Can there be a story line that is any more 70s than one involving a plot by NASA to fake a landing on Mars? Folks were into conspiracy theories full barrels by the time 1978's CAPRICORN ONE was released, and unsurprisingly the movie was a hit. Even before the Internet, folks were spreading their paranoia like a virus among the like minded and perhaps the easily persuaded via literature and phone chains. Ranting in bars and coffee shops. Now, I'm not completely dismissing the idea that the decision makers in D.C. would engineer such a scam or cover up a disaster. In fact, the greyer I get the more it makes sense.
CAPRICORN ONE, unlike other conspirist flicks, is fairly lighthearted. The ominous tone found in films like THE PARALLAX VIEW is almost completely absent in writer/director Peter Hyam's film. His approach is decidedly popcorn, with events becoming more and more absurd before a finale that leaves us bickering over what would happen next. The movie does not try to be overly serious, to really ponder the weight of its scenario, even when bad things happen.
Astronauts Charles Brubaker (James Brolin), Peter Willis (Sam Waterston), and John Walker (O.J. Simpson) are on the launchpad about to lift off for their mission. At the last moment they are sneaked out of the spacecraft and whisked away to a closed Air Force base in the middle of the desert by a NASA employee. An empty Capricorn One vessel does indeed proceed with the launch, with the American public, including the President and V.P., unaware of what's happened. NASA rep Dr. James Kelloway (Hal Holbrook) meets with the trio to explain why such an elaborate hoax is being perpetuated. It's a speech delivered with riveting conviction by a world class actor, and one of the most suspenseful scenes in the movie. Never mind that Kelloway's explanation is filled with as many holes as Hyams' script. Don't probe it too hard.
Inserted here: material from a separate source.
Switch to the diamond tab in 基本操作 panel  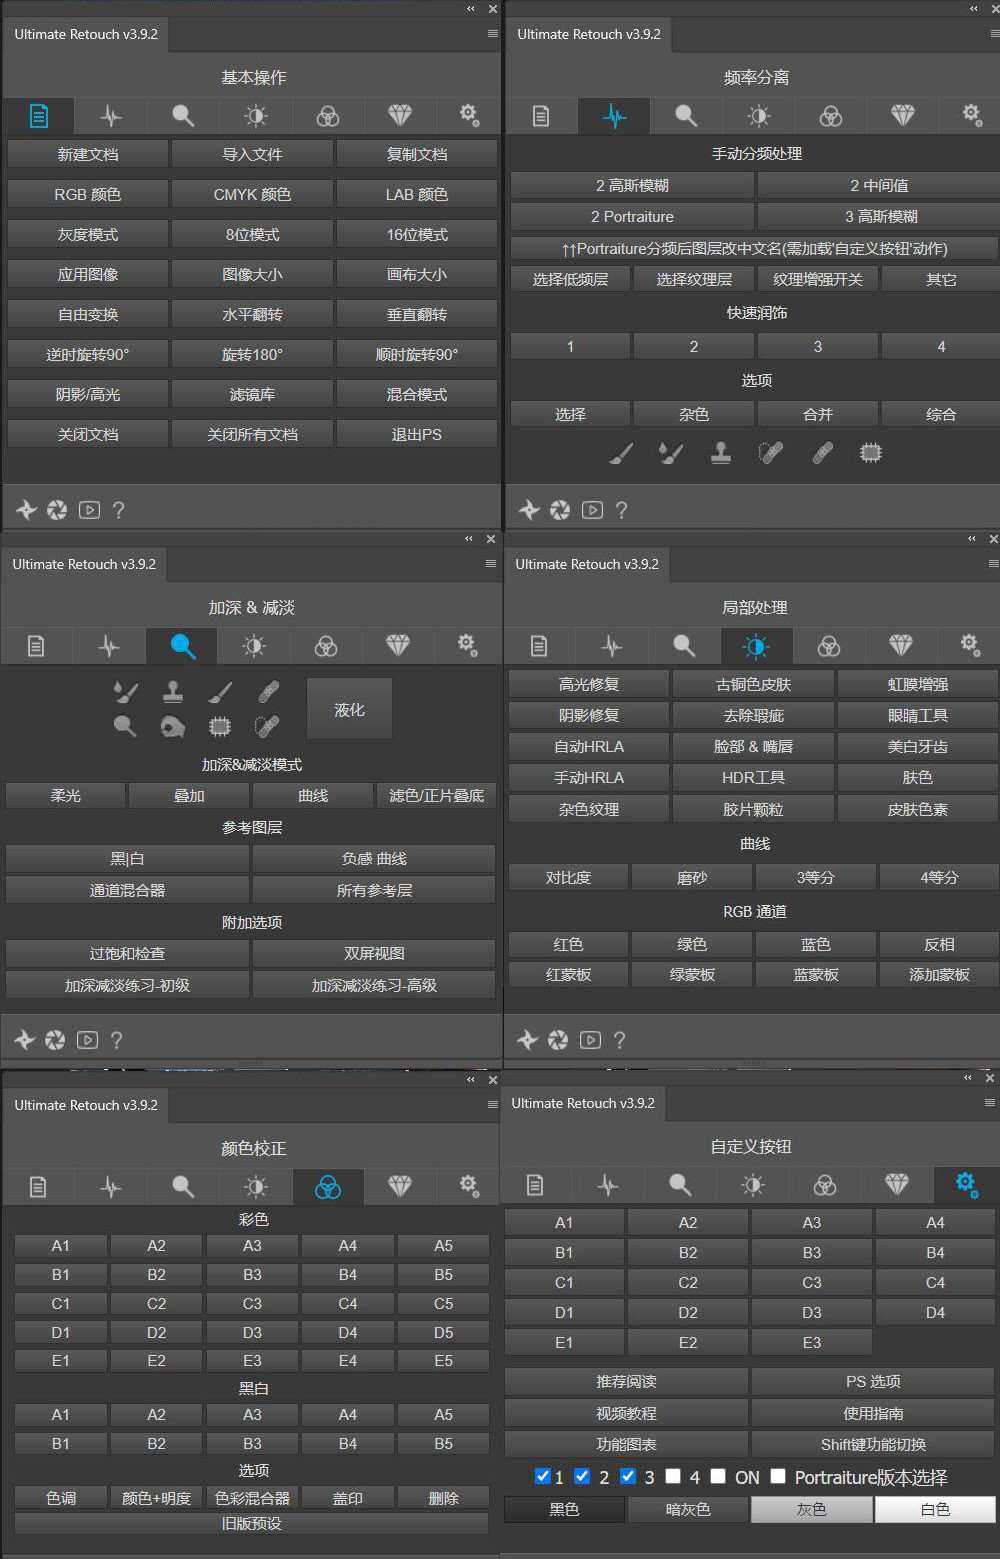point(400,116)
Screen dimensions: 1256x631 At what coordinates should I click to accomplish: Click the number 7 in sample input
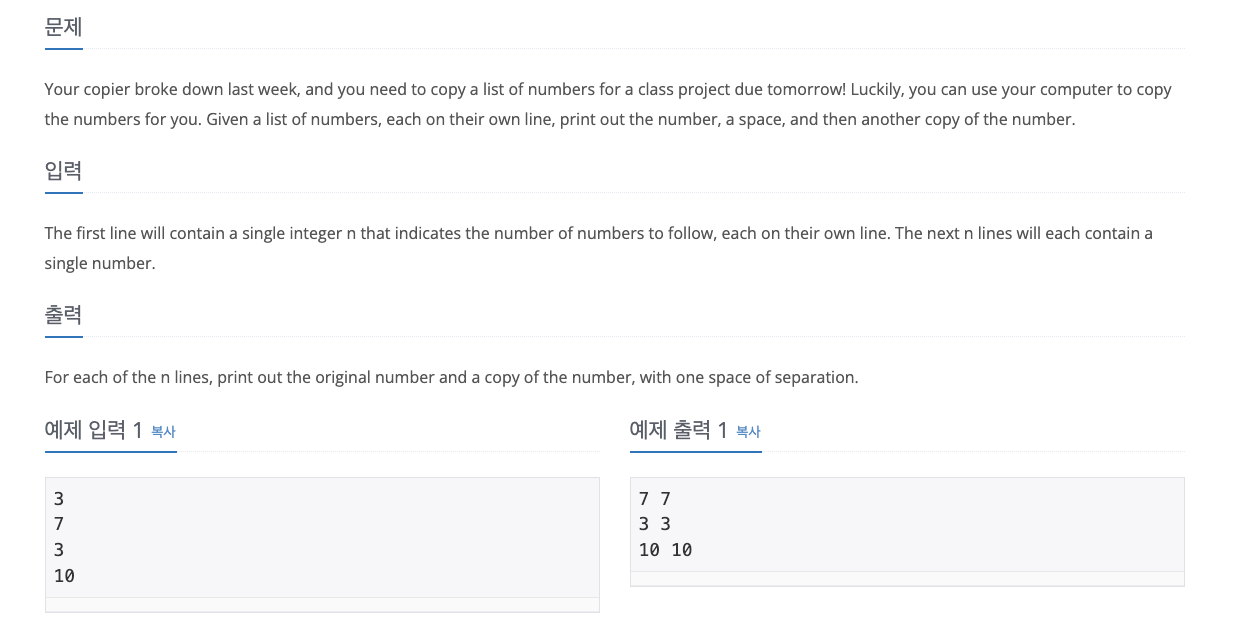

Journalist Robert Caulfield (Elliott Gould) begins to suspect wrongdoing after his NASA friend Eliott (Robert Walden), a technician who questions his superiors as to why mission control receives transmissions from Capricorn One before its telemetry arrives, goes missing. Eliot's entire apartment suddenly shows no trace that he ever lived there, in fact. Caulfield becomes a junior Woodward/Bernstein and slowly figures out the scam, weathering assorted crises like being shot at and having the brakes on his car tampered with.
The astronauts play along with the facade (after having their families' lives threatened) for a time. But then Capricorn One burns up upon reentry into the Earth's atmosphere. Uh oh....
All of the elements are there for a shadowy, downbeat thriller. But any time CAPRICORN ONE feels as if it will go in that direction, a moment of great silliness will remind us what were watching. Hyams, always fond of shooting chase scenes, undercranks the camera to a point that makes Caulfield's runaway sedan look like something in a sped up silent movie. It becomes comical rather than frightening. Or when David Doyle, playing Caulfield's skeptical editor, has a rat-a-tat with his employee that is straight out of 1930s screwball. Or those two helicopters that scour the desert to locate the runaway would-be spacemen; at one point they face each other like enraptured lovers and fly in perfect parallel formation. And soon after, a caustic Telly Savalas shows up as a crop duster pilot, entirely cementing the film's fate as something to amuse rather than provoke thought or put our stomachs in knots.
And that's fine. Hyams' film is great fun. A fast moving time waster that builds suspense in that old fashioned Republic serial way. There are just enough sinister elements to satisfy those who enjoy such (far from airtight) plots but this is mainly pop. The wildly diverse cast is in good form, though the less said about O.J.'s acting, the better.